EXERCISE REQUIREMENTS> Reproduce verbatim the rows below running from the line containing "Where should I click to: Click the 台番" down to the line containing "(1078, 699)", both ends included, and output nothing else.

---- ENTRIES PROVIDED

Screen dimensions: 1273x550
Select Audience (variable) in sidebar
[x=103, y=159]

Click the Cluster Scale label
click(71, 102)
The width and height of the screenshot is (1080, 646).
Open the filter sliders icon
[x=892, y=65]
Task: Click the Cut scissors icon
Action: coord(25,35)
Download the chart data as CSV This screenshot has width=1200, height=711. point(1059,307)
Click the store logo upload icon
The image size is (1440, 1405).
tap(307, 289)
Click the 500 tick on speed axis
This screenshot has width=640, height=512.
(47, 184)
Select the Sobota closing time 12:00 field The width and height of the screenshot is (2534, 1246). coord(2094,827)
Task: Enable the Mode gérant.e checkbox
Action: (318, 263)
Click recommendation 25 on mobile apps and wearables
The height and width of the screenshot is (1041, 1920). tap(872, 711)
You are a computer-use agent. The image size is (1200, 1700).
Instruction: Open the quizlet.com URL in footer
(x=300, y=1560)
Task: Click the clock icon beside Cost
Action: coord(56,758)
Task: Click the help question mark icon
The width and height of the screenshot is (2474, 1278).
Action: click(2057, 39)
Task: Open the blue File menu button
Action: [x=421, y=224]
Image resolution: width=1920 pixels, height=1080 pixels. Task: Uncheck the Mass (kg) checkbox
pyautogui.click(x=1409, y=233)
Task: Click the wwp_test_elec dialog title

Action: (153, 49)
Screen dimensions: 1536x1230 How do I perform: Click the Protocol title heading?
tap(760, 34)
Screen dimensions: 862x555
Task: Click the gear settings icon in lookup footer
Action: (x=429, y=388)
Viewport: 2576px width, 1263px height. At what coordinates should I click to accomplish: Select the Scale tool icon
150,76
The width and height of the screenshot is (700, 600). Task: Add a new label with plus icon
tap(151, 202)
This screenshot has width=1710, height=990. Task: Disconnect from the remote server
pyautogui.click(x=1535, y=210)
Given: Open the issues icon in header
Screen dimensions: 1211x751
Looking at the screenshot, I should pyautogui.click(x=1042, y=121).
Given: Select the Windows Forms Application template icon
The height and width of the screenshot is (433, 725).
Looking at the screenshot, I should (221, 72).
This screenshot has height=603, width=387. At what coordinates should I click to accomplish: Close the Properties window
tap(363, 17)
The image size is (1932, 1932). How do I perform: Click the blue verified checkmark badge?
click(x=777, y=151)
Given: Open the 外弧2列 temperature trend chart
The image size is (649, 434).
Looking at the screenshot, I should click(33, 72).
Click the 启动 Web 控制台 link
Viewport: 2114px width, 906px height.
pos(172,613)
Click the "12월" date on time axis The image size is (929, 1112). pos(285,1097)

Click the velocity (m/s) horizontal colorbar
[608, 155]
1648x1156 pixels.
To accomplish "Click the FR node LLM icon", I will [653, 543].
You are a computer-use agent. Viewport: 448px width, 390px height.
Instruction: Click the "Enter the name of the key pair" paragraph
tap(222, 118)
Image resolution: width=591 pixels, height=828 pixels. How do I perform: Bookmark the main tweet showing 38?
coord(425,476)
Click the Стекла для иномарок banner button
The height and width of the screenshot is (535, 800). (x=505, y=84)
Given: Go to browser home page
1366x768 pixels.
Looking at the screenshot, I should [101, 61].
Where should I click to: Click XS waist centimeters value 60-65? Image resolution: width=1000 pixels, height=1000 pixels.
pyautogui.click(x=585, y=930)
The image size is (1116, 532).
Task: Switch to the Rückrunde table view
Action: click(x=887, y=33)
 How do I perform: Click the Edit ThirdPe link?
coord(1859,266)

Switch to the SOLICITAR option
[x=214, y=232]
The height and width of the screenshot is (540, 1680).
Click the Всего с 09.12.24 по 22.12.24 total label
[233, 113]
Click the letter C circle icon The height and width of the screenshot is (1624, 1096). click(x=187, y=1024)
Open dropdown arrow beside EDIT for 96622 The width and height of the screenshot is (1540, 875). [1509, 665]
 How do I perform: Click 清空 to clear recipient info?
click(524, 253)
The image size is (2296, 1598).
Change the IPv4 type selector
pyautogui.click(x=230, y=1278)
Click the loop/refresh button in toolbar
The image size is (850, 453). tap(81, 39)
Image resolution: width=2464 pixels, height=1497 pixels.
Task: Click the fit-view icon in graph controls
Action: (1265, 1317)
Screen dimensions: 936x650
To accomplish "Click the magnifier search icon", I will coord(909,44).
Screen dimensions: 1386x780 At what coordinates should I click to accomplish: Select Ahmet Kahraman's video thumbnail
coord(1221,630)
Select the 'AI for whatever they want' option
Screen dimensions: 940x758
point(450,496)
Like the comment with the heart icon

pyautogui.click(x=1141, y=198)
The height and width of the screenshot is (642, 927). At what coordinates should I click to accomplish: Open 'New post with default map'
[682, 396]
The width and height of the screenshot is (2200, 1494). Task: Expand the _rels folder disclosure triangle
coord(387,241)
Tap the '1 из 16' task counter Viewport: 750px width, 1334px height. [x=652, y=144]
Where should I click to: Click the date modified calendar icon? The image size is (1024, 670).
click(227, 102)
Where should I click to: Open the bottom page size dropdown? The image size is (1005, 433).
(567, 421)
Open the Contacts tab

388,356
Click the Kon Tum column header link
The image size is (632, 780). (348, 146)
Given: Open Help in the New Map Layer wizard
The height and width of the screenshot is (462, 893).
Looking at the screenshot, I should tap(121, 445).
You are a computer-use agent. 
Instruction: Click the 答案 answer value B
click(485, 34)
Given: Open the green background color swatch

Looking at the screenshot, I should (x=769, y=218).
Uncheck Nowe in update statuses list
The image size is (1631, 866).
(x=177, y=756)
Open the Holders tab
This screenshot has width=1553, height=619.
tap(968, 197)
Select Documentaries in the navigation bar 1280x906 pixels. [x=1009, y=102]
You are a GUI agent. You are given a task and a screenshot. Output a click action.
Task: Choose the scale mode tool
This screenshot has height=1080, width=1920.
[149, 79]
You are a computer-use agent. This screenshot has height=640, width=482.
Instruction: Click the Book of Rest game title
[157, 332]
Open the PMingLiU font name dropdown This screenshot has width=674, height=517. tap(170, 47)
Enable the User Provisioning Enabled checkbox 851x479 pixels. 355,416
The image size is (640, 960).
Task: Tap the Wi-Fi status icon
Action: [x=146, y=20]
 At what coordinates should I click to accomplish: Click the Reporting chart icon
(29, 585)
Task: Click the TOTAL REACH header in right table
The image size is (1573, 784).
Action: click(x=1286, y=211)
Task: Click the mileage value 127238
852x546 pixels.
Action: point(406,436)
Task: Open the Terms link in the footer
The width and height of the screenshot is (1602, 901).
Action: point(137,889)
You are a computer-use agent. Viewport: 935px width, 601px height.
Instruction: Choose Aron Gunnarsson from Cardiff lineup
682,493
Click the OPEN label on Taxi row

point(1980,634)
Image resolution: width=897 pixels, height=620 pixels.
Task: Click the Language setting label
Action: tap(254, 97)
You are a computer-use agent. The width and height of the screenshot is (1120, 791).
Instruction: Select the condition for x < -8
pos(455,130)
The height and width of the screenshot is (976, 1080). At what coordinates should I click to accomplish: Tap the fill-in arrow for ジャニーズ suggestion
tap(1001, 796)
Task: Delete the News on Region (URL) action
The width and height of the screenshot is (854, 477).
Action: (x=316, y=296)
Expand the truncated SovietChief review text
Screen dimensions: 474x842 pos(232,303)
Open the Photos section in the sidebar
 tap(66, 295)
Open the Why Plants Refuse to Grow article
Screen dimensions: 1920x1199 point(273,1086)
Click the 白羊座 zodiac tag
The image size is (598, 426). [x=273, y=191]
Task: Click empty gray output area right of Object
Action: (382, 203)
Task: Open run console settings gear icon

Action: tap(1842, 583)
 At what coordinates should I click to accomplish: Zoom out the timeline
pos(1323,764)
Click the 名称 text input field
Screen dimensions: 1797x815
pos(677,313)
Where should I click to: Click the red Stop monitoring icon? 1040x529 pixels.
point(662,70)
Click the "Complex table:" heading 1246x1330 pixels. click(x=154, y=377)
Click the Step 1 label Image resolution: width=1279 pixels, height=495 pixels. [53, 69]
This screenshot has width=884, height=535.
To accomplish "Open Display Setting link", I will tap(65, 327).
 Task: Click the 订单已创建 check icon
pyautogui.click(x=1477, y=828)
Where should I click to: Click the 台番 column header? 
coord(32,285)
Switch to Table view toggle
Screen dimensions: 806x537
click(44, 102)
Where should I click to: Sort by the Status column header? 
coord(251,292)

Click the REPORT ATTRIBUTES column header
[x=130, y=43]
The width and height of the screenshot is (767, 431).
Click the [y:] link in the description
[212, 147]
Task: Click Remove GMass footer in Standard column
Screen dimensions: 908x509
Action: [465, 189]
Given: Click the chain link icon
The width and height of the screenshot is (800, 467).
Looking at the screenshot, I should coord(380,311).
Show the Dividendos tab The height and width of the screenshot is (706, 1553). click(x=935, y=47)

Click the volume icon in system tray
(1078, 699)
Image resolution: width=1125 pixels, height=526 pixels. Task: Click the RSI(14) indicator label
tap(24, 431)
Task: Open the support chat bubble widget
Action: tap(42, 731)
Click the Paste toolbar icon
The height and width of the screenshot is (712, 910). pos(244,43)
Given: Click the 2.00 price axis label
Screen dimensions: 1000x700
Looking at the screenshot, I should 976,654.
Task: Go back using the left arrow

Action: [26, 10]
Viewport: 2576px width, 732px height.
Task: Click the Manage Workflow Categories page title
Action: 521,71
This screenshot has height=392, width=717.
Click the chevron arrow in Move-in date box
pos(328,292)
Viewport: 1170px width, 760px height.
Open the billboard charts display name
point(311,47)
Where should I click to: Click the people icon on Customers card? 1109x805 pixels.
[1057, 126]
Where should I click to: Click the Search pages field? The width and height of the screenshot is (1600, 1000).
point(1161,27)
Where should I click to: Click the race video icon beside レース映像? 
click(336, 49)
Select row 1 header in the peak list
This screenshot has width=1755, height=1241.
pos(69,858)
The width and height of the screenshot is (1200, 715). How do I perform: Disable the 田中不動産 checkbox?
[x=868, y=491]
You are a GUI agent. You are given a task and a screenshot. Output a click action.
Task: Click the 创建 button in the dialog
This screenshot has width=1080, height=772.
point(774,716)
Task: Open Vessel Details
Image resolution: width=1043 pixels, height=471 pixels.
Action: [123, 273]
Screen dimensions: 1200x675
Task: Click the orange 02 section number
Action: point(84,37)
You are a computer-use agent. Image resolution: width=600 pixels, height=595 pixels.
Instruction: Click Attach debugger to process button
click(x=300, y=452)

--------

EXERCISE RESPONSE>
Where should I click to: Click the 台番 column header? 
coord(32,285)
Switch to Table view toggle
Screen dimensions: 806x537
click(44, 102)
Where should I click to: Sort by the Status column header? 
coord(251,292)

Click the REPORT ATTRIBUTES column header
[x=130, y=43]
The width and height of the screenshot is (767, 431).
Click the [y:] link in the description
[212, 147]
Task: Click Remove GMass footer in Standard column
Screen dimensions: 908x509
Action: [465, 189]
Given: Click the chain link icon
The width and height of the screenshot is (800, 467).
Looking at the screenshot, I should coord(380,311).
Show the Dividendos tab The height and width of the screenshot is (706, 1553). click(x=935, y=47)

Click the volume icon in system tray
(1078, 699)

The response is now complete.